**EXERCISE DETAILS:** From the line with "Click the refresh sync icon in title bar" through the line with "Task: Click the rocket icon next to Add Test", repeat the entries verbatim, both end lines included, and add nothing.

Items from a data source:
══════════════════════════════

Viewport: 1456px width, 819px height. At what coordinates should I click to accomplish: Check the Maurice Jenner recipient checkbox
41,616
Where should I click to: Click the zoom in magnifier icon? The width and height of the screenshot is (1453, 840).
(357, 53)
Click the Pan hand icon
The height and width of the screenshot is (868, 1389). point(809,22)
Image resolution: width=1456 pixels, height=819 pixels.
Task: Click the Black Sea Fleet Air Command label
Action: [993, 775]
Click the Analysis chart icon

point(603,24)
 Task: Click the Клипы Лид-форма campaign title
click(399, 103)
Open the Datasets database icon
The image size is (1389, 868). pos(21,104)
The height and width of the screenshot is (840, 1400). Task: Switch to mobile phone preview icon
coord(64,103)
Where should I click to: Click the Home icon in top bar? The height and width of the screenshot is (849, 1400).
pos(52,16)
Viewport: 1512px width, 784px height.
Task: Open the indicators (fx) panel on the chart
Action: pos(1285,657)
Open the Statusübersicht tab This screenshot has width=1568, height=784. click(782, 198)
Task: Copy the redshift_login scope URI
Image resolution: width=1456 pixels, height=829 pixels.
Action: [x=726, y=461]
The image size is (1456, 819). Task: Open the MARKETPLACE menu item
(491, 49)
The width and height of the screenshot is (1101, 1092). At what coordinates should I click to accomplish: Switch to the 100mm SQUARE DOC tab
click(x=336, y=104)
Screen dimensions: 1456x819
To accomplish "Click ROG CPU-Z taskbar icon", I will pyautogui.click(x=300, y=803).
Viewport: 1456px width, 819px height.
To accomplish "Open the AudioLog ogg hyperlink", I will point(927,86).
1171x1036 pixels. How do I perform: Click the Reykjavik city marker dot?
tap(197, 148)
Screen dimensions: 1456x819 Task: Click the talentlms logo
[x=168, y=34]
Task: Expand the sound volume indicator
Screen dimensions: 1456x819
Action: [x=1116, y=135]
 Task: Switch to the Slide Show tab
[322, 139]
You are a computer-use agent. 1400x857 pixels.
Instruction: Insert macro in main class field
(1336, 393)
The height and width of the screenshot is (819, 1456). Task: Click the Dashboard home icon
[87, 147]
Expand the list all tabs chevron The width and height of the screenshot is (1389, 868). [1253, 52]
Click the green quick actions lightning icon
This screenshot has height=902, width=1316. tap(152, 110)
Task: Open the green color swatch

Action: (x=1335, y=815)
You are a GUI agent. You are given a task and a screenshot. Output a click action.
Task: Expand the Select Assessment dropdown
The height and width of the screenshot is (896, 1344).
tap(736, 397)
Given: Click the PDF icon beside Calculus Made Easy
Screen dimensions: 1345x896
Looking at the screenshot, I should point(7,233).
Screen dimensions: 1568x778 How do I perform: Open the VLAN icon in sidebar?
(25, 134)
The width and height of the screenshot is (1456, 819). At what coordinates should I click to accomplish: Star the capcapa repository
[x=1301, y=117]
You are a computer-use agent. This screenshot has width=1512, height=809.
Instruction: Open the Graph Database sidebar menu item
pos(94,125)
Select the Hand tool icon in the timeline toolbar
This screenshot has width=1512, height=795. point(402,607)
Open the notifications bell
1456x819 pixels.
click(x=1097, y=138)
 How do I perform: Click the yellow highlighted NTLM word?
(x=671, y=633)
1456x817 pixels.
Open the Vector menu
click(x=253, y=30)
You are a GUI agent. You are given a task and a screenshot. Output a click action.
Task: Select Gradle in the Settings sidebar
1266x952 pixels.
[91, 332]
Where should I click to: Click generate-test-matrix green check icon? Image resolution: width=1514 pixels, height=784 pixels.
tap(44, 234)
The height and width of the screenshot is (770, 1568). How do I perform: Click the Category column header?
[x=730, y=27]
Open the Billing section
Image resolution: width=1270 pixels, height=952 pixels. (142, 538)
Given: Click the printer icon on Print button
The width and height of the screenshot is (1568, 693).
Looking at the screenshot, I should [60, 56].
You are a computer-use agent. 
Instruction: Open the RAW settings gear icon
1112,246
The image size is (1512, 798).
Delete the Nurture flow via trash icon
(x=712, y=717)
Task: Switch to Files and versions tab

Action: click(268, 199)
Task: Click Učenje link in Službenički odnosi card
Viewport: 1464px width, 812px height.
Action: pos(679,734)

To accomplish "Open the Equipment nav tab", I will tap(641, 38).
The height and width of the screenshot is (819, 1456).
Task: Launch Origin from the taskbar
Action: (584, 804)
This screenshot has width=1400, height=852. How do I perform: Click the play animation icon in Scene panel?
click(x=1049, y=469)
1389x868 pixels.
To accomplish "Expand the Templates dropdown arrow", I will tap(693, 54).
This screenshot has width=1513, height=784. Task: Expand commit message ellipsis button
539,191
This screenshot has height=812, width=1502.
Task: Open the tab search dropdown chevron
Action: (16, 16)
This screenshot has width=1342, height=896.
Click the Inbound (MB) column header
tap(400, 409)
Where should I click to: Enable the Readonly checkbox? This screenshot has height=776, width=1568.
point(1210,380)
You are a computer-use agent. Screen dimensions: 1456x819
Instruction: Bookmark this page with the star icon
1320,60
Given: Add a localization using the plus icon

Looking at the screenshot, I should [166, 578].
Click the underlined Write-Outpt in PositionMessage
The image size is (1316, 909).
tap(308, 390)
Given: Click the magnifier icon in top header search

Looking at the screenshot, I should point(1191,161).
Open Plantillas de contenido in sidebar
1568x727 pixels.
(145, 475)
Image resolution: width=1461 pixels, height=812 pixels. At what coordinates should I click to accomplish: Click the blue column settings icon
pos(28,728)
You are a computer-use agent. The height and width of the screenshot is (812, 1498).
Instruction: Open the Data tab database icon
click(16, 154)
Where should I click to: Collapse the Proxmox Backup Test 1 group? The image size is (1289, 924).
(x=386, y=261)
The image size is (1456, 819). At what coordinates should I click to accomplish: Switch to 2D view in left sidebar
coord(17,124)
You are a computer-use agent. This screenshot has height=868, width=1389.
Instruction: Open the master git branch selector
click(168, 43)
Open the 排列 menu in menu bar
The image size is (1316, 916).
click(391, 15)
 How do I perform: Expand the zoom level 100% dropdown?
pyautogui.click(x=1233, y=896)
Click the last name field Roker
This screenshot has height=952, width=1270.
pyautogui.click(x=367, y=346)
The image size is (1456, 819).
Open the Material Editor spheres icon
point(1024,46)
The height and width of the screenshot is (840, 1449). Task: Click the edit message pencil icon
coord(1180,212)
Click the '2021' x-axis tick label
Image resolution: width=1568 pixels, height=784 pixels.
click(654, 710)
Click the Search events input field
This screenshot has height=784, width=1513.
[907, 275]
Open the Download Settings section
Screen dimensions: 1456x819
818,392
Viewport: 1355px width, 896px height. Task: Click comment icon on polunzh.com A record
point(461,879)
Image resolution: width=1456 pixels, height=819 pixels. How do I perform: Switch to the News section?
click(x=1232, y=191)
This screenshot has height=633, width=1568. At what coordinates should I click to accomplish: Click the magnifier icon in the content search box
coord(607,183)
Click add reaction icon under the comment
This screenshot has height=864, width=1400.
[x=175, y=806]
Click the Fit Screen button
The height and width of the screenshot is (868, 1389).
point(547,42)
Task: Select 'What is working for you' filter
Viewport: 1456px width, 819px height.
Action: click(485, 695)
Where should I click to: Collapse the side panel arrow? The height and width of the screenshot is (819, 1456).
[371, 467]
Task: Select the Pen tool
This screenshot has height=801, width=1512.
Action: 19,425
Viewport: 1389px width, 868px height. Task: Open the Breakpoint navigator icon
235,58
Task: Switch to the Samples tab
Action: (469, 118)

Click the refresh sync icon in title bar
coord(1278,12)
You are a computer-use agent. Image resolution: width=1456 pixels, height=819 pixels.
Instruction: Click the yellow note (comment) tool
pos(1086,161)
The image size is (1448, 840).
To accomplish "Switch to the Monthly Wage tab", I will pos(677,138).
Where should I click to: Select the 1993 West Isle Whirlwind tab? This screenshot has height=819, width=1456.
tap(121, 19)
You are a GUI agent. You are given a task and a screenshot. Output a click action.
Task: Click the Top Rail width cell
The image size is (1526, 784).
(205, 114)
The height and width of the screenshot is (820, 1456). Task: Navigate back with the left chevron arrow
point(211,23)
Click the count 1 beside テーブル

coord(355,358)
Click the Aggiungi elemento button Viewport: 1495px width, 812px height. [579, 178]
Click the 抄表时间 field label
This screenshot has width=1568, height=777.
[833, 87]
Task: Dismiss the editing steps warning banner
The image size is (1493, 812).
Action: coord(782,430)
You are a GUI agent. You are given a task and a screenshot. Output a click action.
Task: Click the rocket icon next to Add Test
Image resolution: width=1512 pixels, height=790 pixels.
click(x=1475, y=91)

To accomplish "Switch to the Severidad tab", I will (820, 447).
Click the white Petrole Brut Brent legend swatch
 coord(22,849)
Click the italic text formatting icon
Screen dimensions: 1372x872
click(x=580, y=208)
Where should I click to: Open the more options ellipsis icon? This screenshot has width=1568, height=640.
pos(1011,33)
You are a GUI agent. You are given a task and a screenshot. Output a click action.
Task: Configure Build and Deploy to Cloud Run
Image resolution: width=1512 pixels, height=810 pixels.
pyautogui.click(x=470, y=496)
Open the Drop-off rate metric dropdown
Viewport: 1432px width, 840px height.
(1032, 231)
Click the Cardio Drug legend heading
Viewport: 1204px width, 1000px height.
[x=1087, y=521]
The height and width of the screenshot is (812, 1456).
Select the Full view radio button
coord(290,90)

══════════════════════════════

**FINISHED EXERCISE:**
Click the refresh sync icon in title bar
coord(1278,12)
You are a computer-use agent. Image resolution: width=1456 pixels, height=819 pixels.
Instruction: Click the yellow note (comment) tool
pos(1086,161)
The image size is (1448, 840).
To accomplish "Switch to the Monthly Wage tab", I will pos(677,138).
Where should I click to: Select the 1993 West Isle Whirlwind tab? This screenshot has height=819, width=1456.
tap(121, 19)
You are a GUI agent. You are given a task and a screenshot. Output a click action.
Task: Click the Top Rail width cell
The image size is (1526, 784).
(205, 114)
The height and width of the screenshot is (820, 1456). Task: Navigate back with the left chevron arrow
point(211,23)
Click the count 1 beside テーブル

coord(355,358)
Click the Aggiungi elemento button Viewport: 1495px width, 812px height. [579, 178]
Click the 抄表时间 field label
This screenshot has width=1568, height=777.
[833, 87]
Task: Dismiss the editing steps warning banner
The image size is (1493, 812).
Action: coord(782,430)
You are a GUI agent. You are given a task and a screenshot. Output a click action.
Task: Click the rocket icon next to Add Test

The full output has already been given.